STATED EXERCISE → Copy the following records word for word, leaving out the pictures.

/---

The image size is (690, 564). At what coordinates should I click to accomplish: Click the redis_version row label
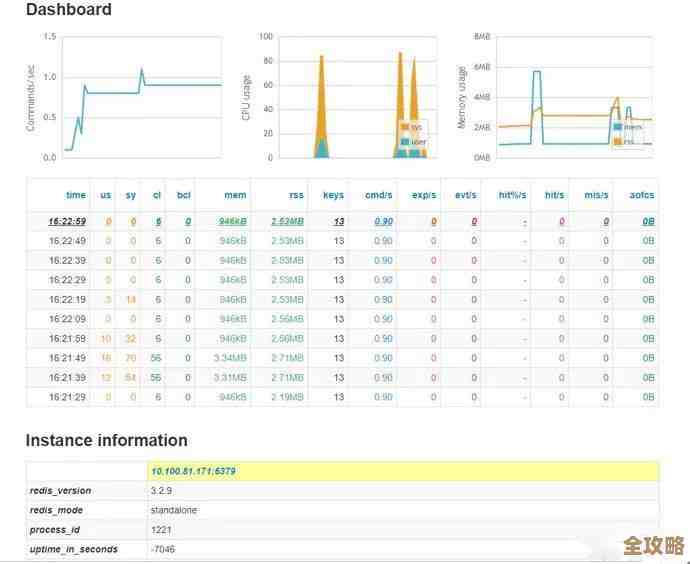tap(60, 491)
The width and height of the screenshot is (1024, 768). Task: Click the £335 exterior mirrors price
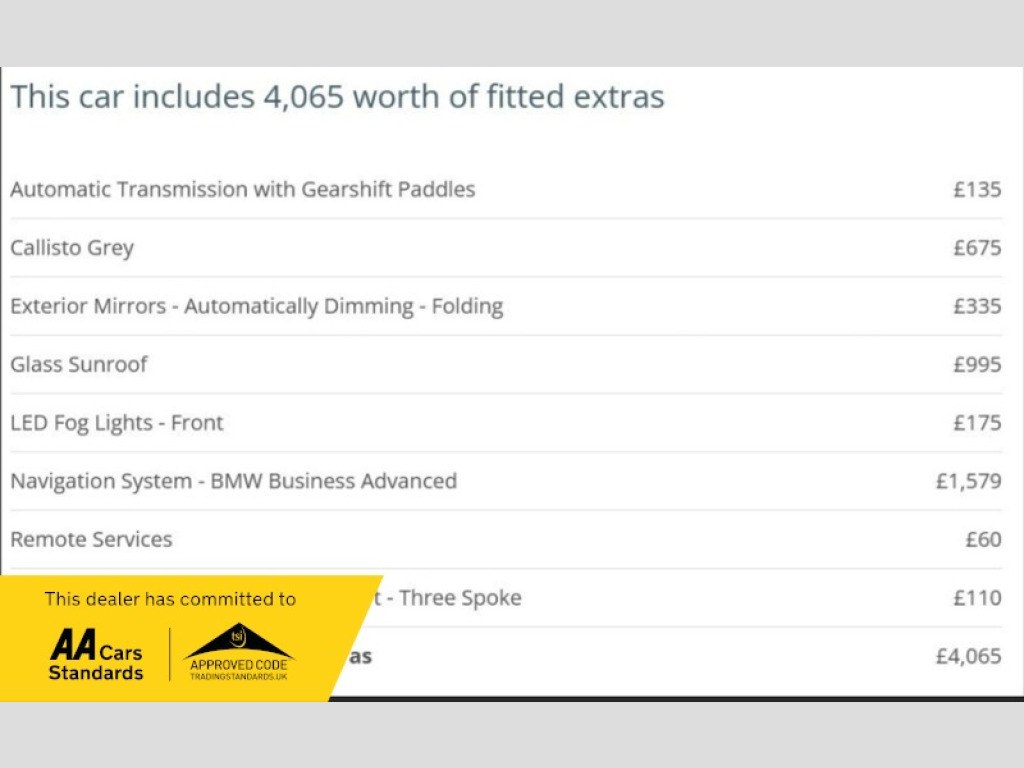tap(977, 306)
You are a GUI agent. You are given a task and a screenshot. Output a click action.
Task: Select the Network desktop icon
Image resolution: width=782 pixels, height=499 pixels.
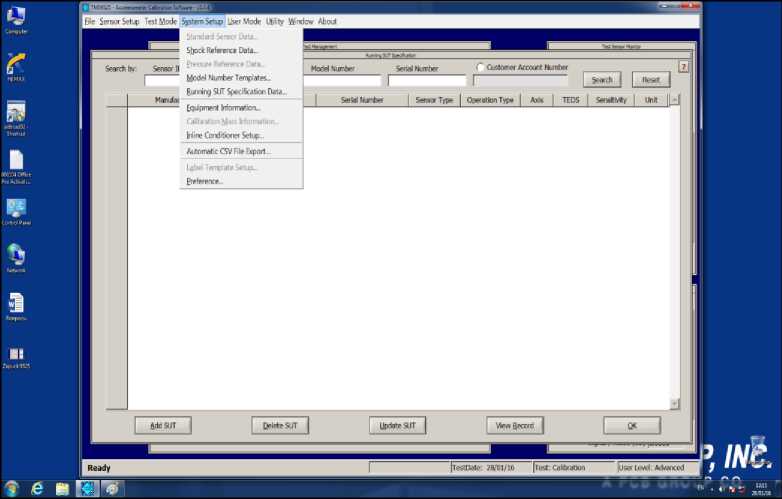[x=16, y=255]
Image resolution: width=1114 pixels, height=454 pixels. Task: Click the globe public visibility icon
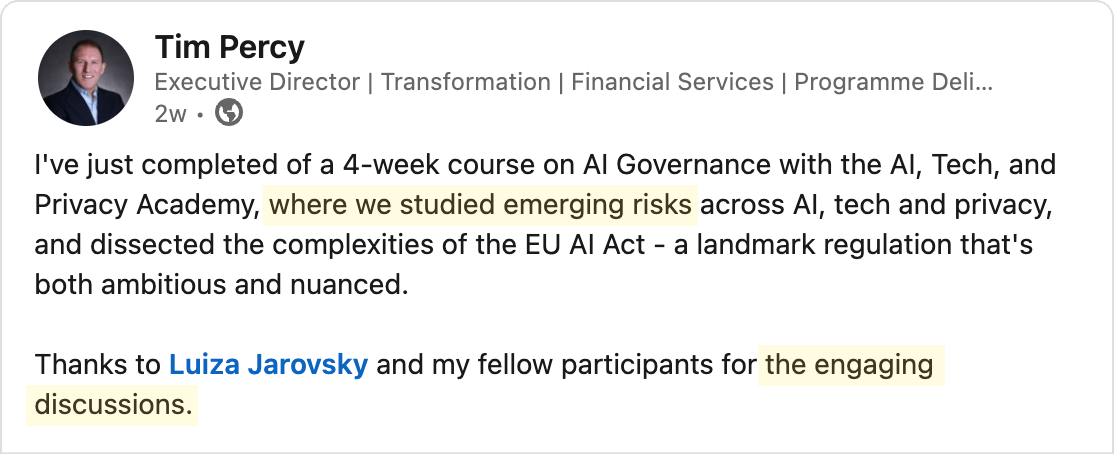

\---

TASK RESPONSE →
The image size is (690, 564). At what coordinates should I click to accomplish: Click the redis_version row label
tap(60, 491)
The width and height of the screenshot is (1024, 768). Task: Click the £335 exterior mirrors price
tap(977, 306)
You are a GUI agent. You are given a task and a screenshot. Output a click action.
Task: Select the Network desktop icon
Image resolution: width=782 pixels, height=499 pixels.
[x=16, y=255]
Image resolution: width=1114 pixels, height=454 pixels. Task: Click the globe public visibility icon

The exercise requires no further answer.